Instructions for the task> Exactly as written, copy every line from the one containing "You are a GUI" through the end of the records, with the pictures left out.

*** Given entries ***

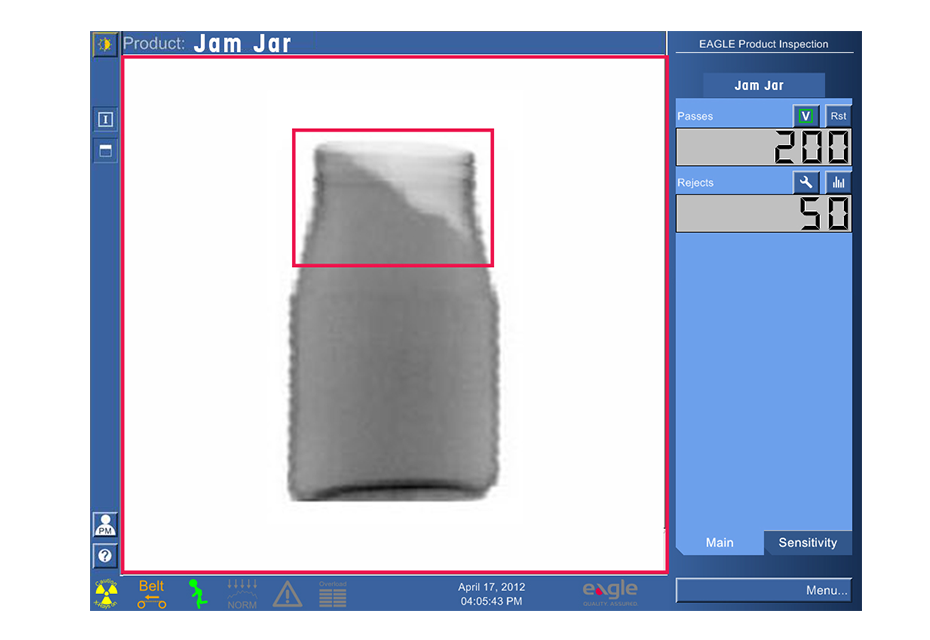Click the brightness sun icon
930x640 pixels.
pos(105,44)
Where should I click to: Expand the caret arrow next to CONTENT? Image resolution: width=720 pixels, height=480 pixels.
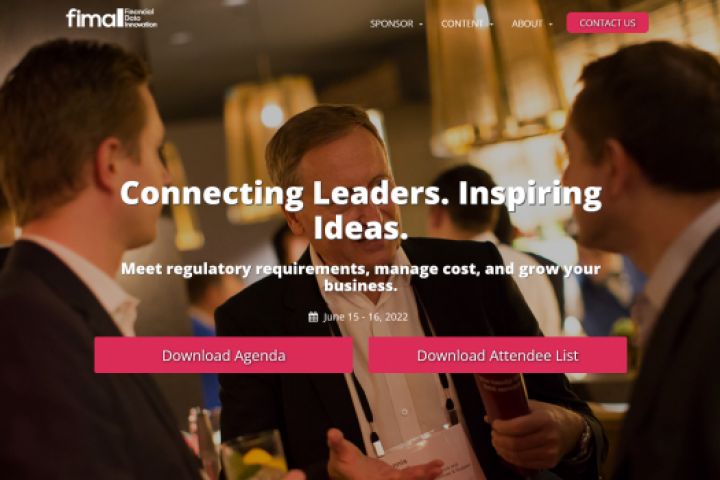click(491, 24)
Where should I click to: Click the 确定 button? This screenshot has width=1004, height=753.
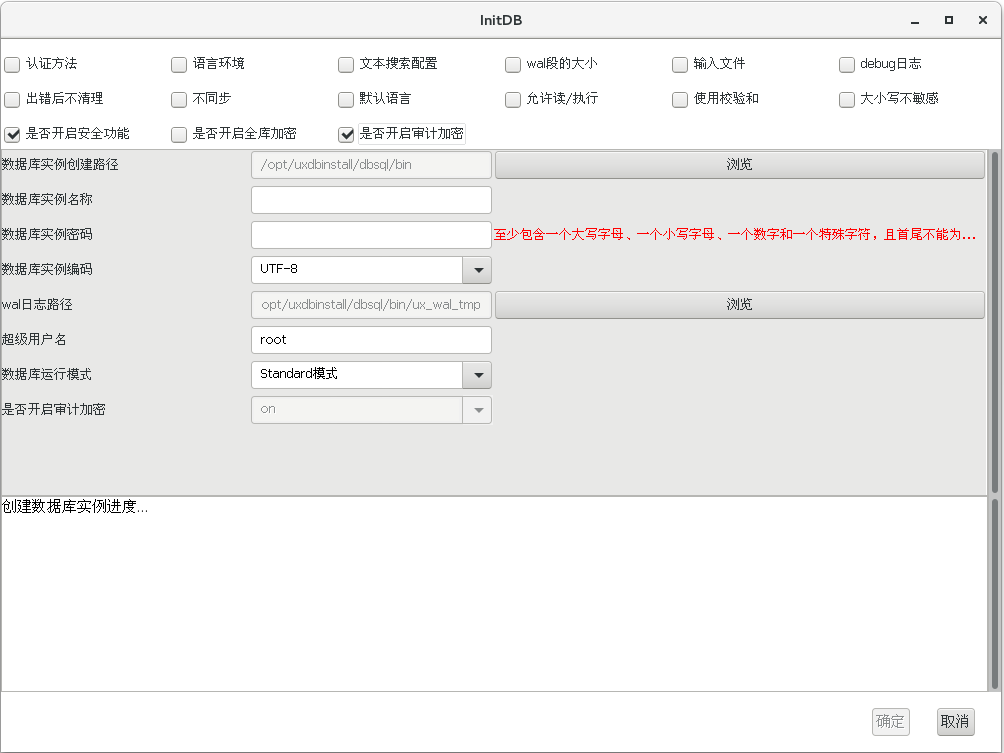click(x=890, y=722)
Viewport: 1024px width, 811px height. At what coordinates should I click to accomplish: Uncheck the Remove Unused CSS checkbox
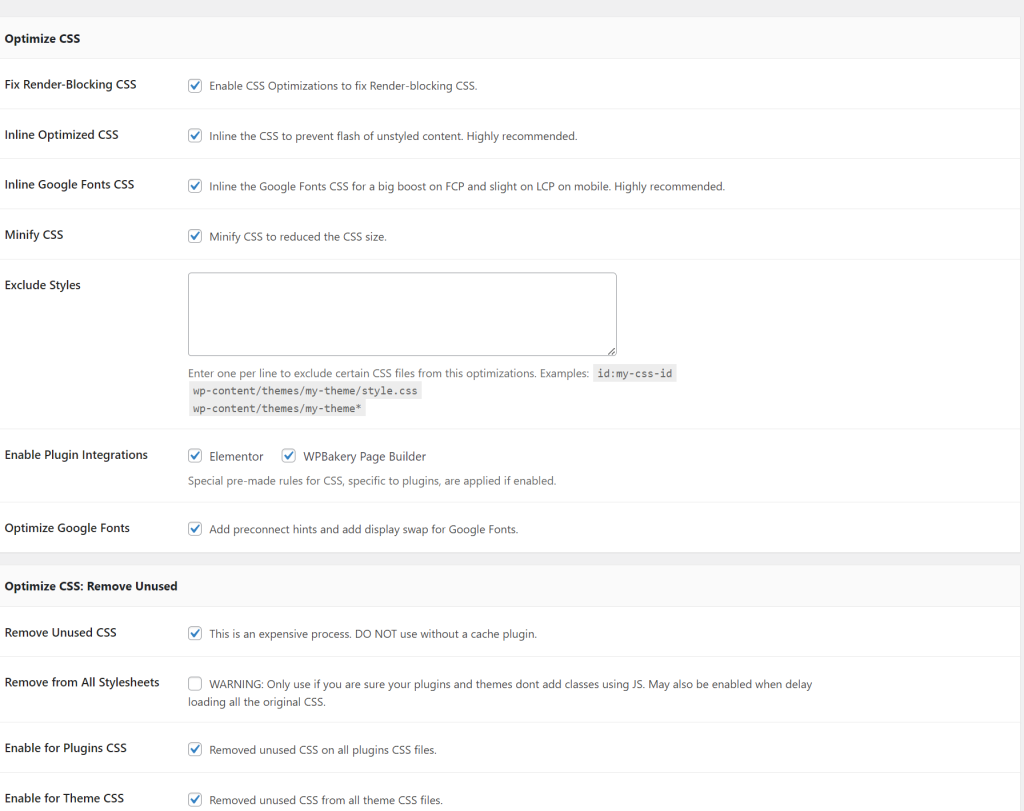point(195,633)
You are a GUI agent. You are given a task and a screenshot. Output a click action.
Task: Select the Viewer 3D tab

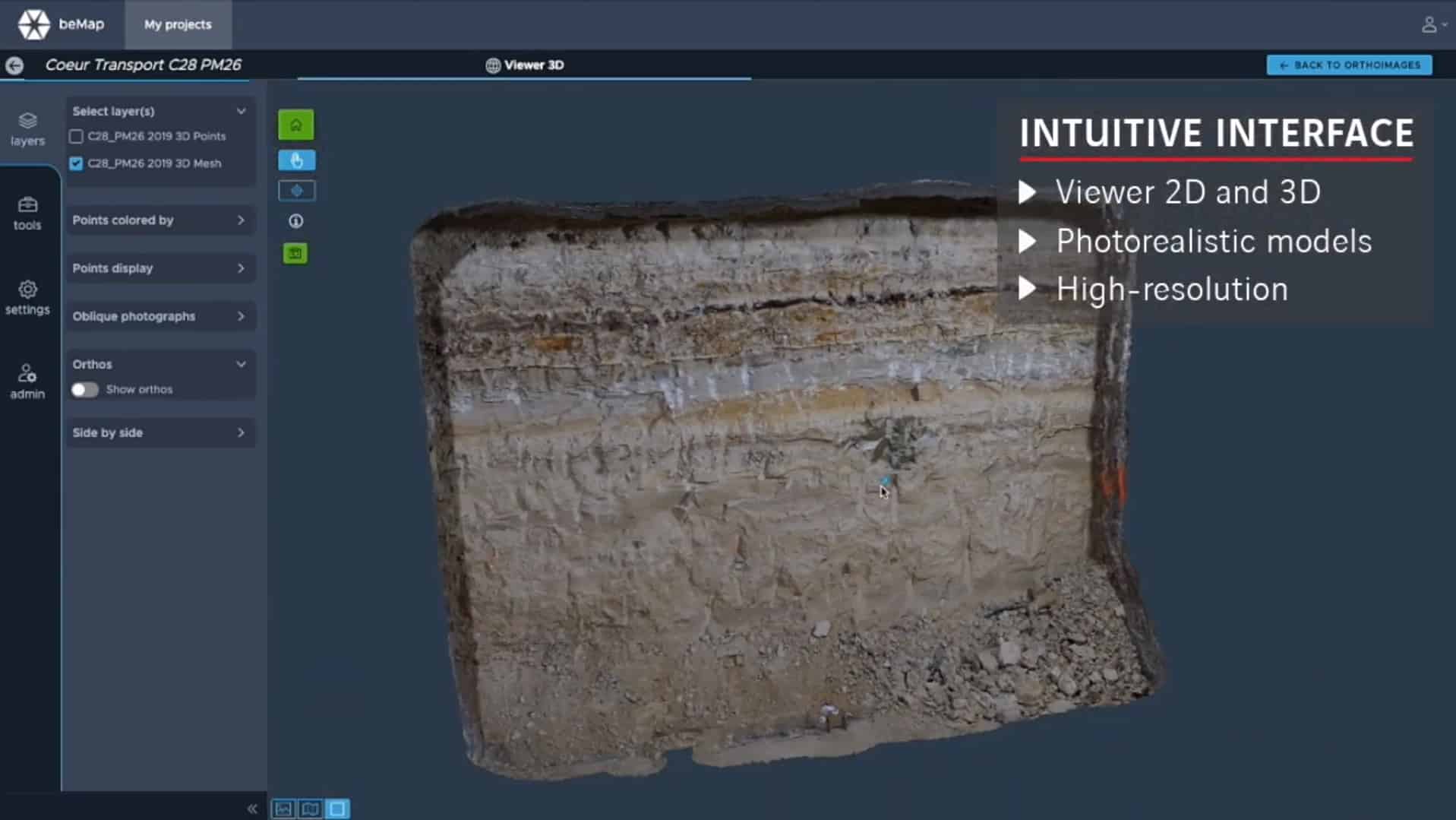click(x=525, y=65)
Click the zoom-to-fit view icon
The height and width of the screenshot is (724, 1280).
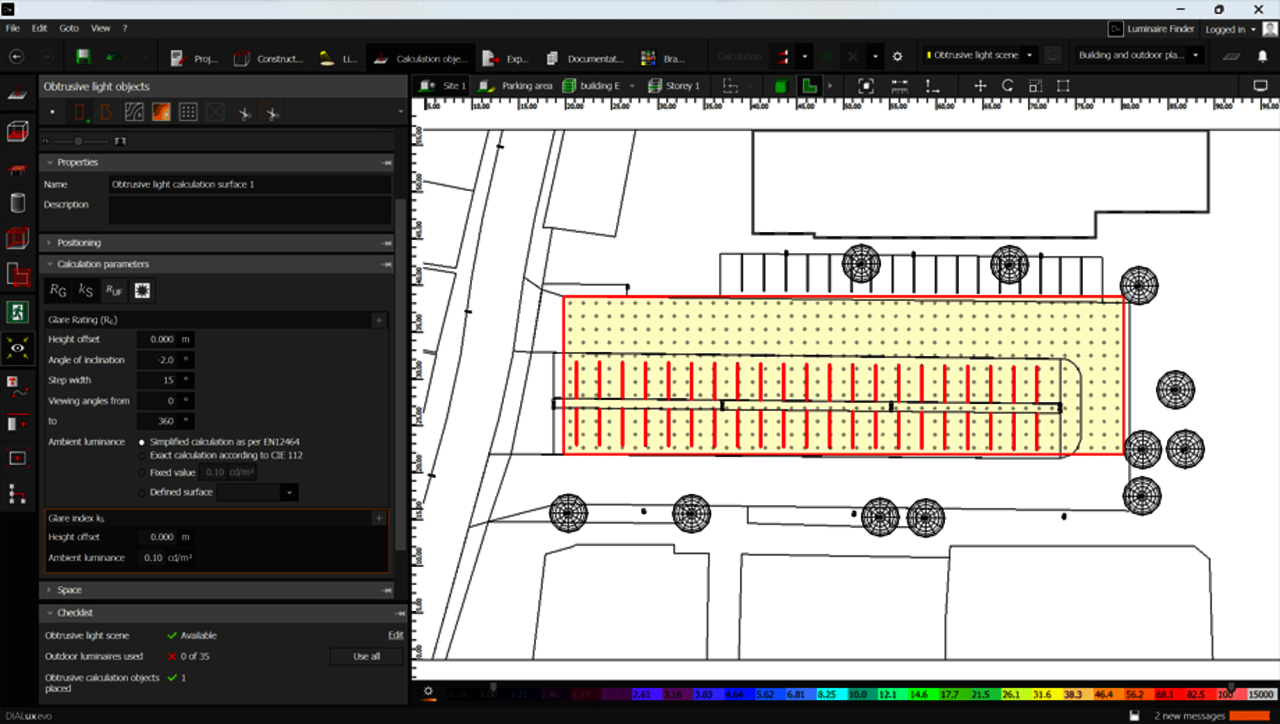pos(866,86)
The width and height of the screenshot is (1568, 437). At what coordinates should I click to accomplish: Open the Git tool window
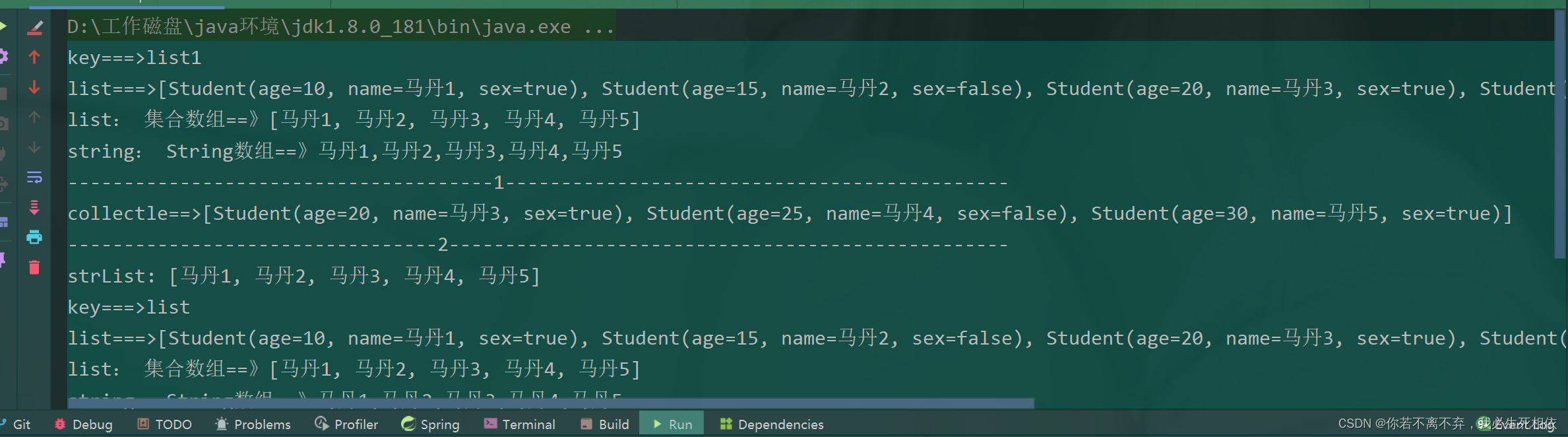(16, 424)
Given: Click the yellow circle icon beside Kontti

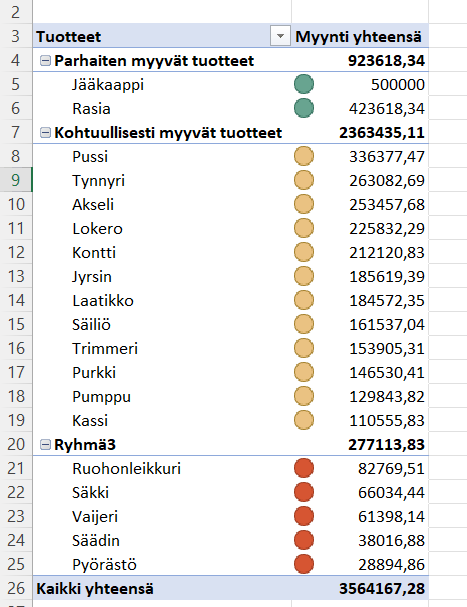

*** End of Given entries ***

Answer space>
You are a GUI agent. You are given a task and a screenshot. Output a click action.
Task: Select the Viewer 3D tab

click(x=525, y=65)
Click the zoom-to-fit view icon
The height and width of the screenshot is (724, 1280).
pos(866,86)
The width and height of the screenshot is (1568, 437). At what coordinates should I click to accomplish: Open the Git tool window
(16, 424)
Given: Click the yellow circle icon beside Kontti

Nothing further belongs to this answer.